El informe sostiene que se utilizará comúnmente el chip conectado al cerebro, que en una visión optimista hace pensar en la solución de problemas de deficiencias en las personas, pero que tiene otra versión altamente preocupante, el control de la obediencia, el cumplimiento de las predicciones de la literatura de ciencia ficción. Pronostican, lo que ya es una realidad, aunque sólo incipiente, que la omnipresencia de la tecnología de la información facilitará a Estados, grupos, a organizaciones criminales la movilización de ciudadanos, seguidores o secuaces de manera inmediata, flashmobs lo llaman, dificultando el mantenimiento del orden legal.
La cuestión más llamativa del documento es la previsión que hace de la evolución de las clases sociales. Para sus redactores, «las clases medias podrían convertirse en revolucionarias, tomando el papel pronosticado por Marx», y ello por la brecha inmensa que separa a la clase media de los más ricos de la sociedad. Piensan que la clase media «podría unirse, usando el acceso que tiene al conocimiento, los recursos y la habilidad para modelar a su antojo procesos transnacionales». Prevén la extensión de posiciones radicales, el relativismo moral, la búsqueda de «sistemas de creencias más rígidas, mayor ortodoxia religiosa e ideologías políticas doctrinarias, como el populismo».
No conozco la competencia científica de los redactores del servicio de la Defensa británico, pero sí constato que sus previsiones describen una suerte de rebelión de las clases medias como respuesta a la pauperización que están sufriendo.

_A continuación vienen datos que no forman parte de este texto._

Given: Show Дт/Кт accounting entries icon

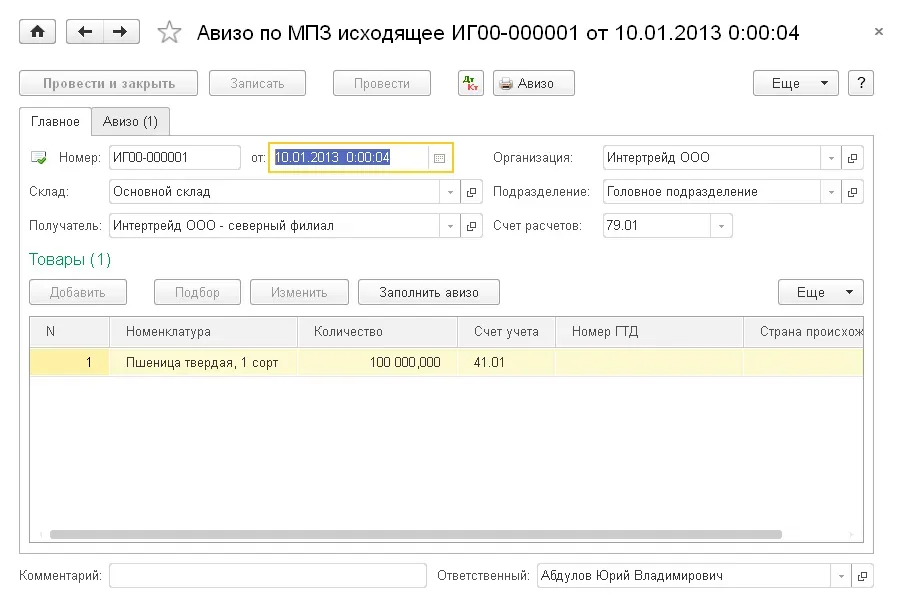Looking at the screenshot, I should (x=471, y=83).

En los años dorados de la economía tras la segunda guerra mundial, con la reconstrucción de los países destruidos por la contienda y la aparición de nuevos avances tecnológicos, se creyó que los problemas derivados de la pobreza tendrían por fin una solución definitiva.
A comienzos del siglo XXI contemplamos una realidad menos halagüeña, el principio de austeridad, la política de reducción de los gastos sociales que palían los problemas de supervivencia para los sectores necesitados y la creación de enormes fortunas al calor de las crisis económicas han marcado con tintes más agudos la distancia entre la clase opulenta y la clase que vive con necesidades básicas.
Después de unas décadas de mejoramiento de las condiciones vitales, el mundo transita hacia una humanidad que vive angustiada por la seguridad vital mínima de sus familias. Si los Gobiernos y los poderosos grupos financieros que dominan la marcha del mundo no cambian la orientación de sus políticas hacia una igualación social que garantice una vida de dignidad a todos, los profetas que anuncian el Apocalipsis en forma de rebelión revolucionaria de las clases medias, hoy muy proletarizadas, verán cumplidos sus vaticinios.